_WORK REQUIRED_
Print verbatim the lines of the listing from the one containing "Image resolution: width=1308" through the one containing "I want to click on PREMISES, so", both included.
-- Start of DATA SHOWN --
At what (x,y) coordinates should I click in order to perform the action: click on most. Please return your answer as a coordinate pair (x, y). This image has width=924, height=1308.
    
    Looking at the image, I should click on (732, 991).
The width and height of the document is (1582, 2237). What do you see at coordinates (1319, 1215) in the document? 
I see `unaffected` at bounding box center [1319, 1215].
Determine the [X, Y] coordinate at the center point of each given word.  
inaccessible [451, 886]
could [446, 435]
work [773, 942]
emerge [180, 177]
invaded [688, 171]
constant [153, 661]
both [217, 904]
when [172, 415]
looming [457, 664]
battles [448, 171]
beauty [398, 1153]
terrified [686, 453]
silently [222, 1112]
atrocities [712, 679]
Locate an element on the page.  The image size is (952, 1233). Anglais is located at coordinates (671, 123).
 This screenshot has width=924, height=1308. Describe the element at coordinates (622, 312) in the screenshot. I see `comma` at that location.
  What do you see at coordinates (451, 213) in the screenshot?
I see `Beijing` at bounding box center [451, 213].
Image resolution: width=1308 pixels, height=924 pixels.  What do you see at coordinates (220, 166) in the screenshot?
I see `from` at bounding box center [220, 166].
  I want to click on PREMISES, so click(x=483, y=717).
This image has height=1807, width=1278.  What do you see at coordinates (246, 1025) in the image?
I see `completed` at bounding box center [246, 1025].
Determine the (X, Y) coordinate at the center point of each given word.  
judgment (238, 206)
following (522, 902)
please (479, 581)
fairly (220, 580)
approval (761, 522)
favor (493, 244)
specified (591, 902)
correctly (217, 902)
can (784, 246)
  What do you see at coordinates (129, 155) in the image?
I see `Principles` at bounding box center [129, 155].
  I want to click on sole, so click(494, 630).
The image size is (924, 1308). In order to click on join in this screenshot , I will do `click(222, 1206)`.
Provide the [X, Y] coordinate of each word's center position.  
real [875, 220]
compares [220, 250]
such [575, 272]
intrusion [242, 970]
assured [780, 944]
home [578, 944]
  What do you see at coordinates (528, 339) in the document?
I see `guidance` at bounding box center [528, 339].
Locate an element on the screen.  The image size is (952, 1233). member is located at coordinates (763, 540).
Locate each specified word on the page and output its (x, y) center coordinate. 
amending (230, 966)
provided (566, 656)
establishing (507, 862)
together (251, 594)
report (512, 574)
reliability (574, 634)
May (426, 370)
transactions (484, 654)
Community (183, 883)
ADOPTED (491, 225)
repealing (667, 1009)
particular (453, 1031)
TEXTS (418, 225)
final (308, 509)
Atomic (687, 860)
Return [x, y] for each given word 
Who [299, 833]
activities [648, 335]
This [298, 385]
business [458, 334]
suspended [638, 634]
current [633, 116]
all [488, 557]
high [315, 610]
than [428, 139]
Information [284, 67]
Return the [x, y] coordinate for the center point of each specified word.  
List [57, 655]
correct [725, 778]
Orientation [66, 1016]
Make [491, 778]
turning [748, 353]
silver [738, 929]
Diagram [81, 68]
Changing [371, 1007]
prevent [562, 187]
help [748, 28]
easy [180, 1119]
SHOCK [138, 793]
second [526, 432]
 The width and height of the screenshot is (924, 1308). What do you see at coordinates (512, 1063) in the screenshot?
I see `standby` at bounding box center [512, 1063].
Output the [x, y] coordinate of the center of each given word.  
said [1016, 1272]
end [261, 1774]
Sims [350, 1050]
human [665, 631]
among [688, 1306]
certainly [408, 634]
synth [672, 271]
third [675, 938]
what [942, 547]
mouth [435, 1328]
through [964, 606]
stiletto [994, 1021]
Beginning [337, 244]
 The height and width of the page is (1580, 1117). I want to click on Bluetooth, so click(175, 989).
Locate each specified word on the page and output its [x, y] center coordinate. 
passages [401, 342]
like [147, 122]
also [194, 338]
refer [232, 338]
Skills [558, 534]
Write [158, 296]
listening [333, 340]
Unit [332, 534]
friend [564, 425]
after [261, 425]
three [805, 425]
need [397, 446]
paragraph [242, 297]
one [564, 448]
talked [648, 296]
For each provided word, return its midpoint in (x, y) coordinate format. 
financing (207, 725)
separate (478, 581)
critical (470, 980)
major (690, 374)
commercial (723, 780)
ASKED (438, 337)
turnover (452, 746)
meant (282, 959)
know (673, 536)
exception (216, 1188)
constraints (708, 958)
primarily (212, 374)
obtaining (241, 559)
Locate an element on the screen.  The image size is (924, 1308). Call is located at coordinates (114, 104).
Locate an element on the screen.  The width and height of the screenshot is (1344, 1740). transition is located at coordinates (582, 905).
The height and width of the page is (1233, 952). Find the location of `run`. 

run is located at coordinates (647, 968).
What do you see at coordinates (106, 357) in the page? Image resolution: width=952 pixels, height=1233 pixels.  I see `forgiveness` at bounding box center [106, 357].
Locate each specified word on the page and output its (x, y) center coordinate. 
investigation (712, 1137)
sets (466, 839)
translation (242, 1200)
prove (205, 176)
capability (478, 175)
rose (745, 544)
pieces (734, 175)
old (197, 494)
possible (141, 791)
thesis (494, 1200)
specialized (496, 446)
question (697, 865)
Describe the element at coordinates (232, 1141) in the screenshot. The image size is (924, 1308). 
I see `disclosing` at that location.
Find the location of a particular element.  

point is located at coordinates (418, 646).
-- End of DATA SHOWN --
_EXPECTED OUTPUT_
Image resolution: width=1308 pixels, height=924 pixels.  What do you see at coordinates (220, 166) in the screenshot?
I see `from` at bounding box center [220, 166].
  I want to click on PREMISES, so click(x=483, y=717).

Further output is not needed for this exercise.